Alibaba added that Qwen3-Omni-30B-A3B-Captioner, a low-hallucination but detailed universal audio caption model, fills the gap in the open-source community.
“We’ve open-sourced Qwen3-Omni-30B-A3B-Instruct, Qwen3-Omni-30B-A3B-Thinking, and Qwen3-Omni-30B-A3B-Captioner, to empower developers to explore a variety of applications from instruction-following to creative tasks,” Qwen said on X.
Alibaba noted that across 36 audio and audio-visual benchmarks, Qwen3-Omni achieves open- source SOTA [State-of-the-Art] on 32 benchmarks and overall SOTA on 22, outperforming strong closed-source models such as Alphabet’s (GOOG) (GOOGL) Gemini-2.5-Pro, Seed-ASR, and OpenAI’s GPT-4o-Transcribe.
In May 2024, Microsoft (MSFT)-backed OpenAI unveiled GPT-4o, starting the trend of ‘omni” models, and made it available for free to all users. Google’s Gemini 2.5 Pro, introduced in March 2025, can also analyze video, but, like GPT-4o, users have to pay to use it.
Meanwhile, Qwen3-Omni can be downloaded, modified, and deployed for free under an enterprise-friendly Apache 2.0 license, even for commercial applications, according to a report by VentureBeat.
Google’s open source, Apache 2.0-licensed Gemma 3n, introduced in May, is probably a close rival, as it also accepts video, audio, text, and images as input but only outputs text, the report added.
Aliababa said Qwen3-Omni adopts the Thinker-Talker architecture. Thinker is tasked with text generation, while Talker focuses on generating streaming speech tokens by receiving high-level representations directly from Thinker.

-- Required work --
a) List the models that the Qwen quote in the passage on Qwen3-Omni says were open-sourced.
b) Reproduce the stretch of the passage on Qwen3-Omni from "In May 2024, Microsoft" through "report by VentureBeat.".

-- Data provided --
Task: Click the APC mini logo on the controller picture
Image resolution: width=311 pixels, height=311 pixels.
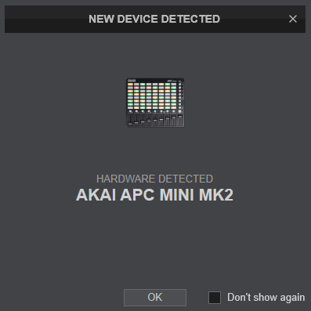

-- Outputs for the tasks --
a)
Qwen3-Omni-30B-A3B-Instruct
Qwen3-Omni-30B-A3B-Thinking
Qwen3-Omni-30B-A3B-Captioner

b)
In May 2024, Microsoft (MSFT)-backed OpenAI unveiled GPT-4o, starting the trend of ‘omni” models, and made it available for free to all users. Google’s Gemini 2.5 Pro, introduced in March 2025, can also analyze video, but, like GPT-4o, users have to pay to use it.
Meanwhile, Qwen3-Omni can be downloaded, modified, and deployed for free under an enterprise-friendly Apache 2.0 license, even for commercial applications, according to a report by VentureBeat.